Roselle Elementary District 12 Superintendent Lori Bein received a nearly $21,000 raise in base salary this week after the school board voted unanimously to renew her contract for three years.
Bein's new contract is retroactive to July 1 and runs through June 30, 2014. Board President Debra Wilson said the salary increase will cost the district very little because Bein no longer will receive district health insurance benefits.
The board reviewed total compensation packages for 10 nearby districts and found Bein's was almost at the bottom, officials said. One reason is because Bein last year waived her 2 percent scheduled raise.
"She didn't think it was appropriate given the challenging financial times being faced by most school districts," Wilson said. "And we truly got a bargain when we hired her."
Wilson said board members worried that Bein's base salary of $150,699 no longer was competitive. As a result, her new base salary is $171,425, an increase of nearly $21,000.

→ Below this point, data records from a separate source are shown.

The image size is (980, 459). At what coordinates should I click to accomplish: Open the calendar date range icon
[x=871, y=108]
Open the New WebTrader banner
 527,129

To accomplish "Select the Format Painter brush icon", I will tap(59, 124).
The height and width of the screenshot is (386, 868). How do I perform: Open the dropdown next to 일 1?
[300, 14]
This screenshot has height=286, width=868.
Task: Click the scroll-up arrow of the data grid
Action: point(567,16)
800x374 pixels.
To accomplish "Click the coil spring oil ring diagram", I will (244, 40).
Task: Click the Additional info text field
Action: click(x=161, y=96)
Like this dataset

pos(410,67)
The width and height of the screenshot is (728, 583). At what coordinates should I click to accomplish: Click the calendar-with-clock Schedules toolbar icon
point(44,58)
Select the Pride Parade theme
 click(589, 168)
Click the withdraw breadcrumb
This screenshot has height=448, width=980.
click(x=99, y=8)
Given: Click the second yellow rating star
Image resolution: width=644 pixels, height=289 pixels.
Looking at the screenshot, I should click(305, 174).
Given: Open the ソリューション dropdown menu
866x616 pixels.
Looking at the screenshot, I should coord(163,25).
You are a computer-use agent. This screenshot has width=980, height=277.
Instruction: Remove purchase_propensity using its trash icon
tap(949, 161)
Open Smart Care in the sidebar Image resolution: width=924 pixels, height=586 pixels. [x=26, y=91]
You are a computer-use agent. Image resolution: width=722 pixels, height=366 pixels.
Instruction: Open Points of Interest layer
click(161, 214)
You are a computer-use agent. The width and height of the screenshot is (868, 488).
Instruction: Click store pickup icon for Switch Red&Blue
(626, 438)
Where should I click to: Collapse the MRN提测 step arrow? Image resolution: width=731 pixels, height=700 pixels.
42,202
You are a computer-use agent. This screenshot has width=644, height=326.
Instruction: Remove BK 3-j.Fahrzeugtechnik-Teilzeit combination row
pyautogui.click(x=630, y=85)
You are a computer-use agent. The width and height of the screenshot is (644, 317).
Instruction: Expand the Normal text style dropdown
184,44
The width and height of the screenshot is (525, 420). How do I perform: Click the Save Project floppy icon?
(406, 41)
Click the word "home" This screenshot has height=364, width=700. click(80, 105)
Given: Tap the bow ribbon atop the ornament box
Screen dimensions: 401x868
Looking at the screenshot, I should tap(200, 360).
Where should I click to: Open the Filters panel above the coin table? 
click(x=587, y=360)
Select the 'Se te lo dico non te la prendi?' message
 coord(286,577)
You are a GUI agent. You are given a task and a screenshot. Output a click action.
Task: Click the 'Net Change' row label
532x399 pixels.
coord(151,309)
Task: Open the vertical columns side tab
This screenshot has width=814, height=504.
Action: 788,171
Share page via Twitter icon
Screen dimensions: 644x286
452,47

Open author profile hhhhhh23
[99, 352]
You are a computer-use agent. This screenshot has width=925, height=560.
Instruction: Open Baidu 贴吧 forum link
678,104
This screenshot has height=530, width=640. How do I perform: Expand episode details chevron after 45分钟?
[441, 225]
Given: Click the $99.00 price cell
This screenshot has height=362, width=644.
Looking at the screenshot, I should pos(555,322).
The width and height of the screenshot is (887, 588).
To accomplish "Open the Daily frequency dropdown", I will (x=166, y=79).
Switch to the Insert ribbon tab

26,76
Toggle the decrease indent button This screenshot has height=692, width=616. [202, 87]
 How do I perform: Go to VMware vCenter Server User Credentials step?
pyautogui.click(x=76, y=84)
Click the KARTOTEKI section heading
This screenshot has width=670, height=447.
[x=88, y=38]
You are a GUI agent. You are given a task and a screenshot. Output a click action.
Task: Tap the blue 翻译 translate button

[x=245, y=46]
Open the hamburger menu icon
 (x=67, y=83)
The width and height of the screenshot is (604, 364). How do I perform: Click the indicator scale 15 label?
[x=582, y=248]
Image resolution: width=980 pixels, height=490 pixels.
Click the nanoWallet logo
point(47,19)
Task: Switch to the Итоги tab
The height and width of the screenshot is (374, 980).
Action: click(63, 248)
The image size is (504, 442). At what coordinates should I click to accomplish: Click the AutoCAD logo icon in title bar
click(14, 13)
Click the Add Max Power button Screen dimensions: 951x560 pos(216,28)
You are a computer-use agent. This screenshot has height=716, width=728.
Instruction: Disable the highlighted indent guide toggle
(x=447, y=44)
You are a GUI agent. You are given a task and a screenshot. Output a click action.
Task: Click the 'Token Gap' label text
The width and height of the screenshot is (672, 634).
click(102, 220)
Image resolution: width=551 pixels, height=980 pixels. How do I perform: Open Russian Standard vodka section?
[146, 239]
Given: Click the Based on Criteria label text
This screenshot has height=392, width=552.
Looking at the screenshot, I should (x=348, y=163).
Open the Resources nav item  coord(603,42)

Wilson said she is unsure if Bein is receiving health insurance from another source. But she said the savings to the district of not providing such insurance will be significant.
"Over time, the board believes this will actually save money because health care costs are rising at a much faster rate than are salaries," she said.
Officials said Bein exceeded expectations in recent years, and surveys from peers, supervisors, parents and teachers also proved favorable.
"She's doing a phenomenal job," Wilson said.
During her tenure that started in 2007, Bein said she is proud that District 12 maintained solid finances and conducted amicable teacher contract negotiations.
She also is pleased with her staff's willingness to embrace technology with tools such as computerized whiteboards in every classroom.
"We've been able to implement technology seamlessly throughout instruction in a major way," Bein said. "I'm thrilled our kids are learning from tools that are part of their world, as opposed to just paper and pencil that were part of our world."
During the next three years, Bein said she hopes to maintain District 12's good financial standing while still compensating teachers adequately and maintaining programs.
"We understand the reality of finances and the lack of funding from the state, but we very much honor the impact of our teaching staff," she said.
The district also will focus on improving test scores, which have risen steadily since the No Child Left Behind mandate began nearly 10 years ago. Bein said District 12 started with 78 percent of students meeting or exceeding state standards in 2002, but now that number is 93 percent.
She said the state will unveil new standards in 2014 and District 12 is working to be ready to succeed.
Other programs that will be implemented during the next few years include lessons on social and emotional skills at all grade levels.
"Of course we want to teach science, math, English and social studies, but we also want our kids to know how to cope with the world around them and how to make positive choices in relationships," Bein said.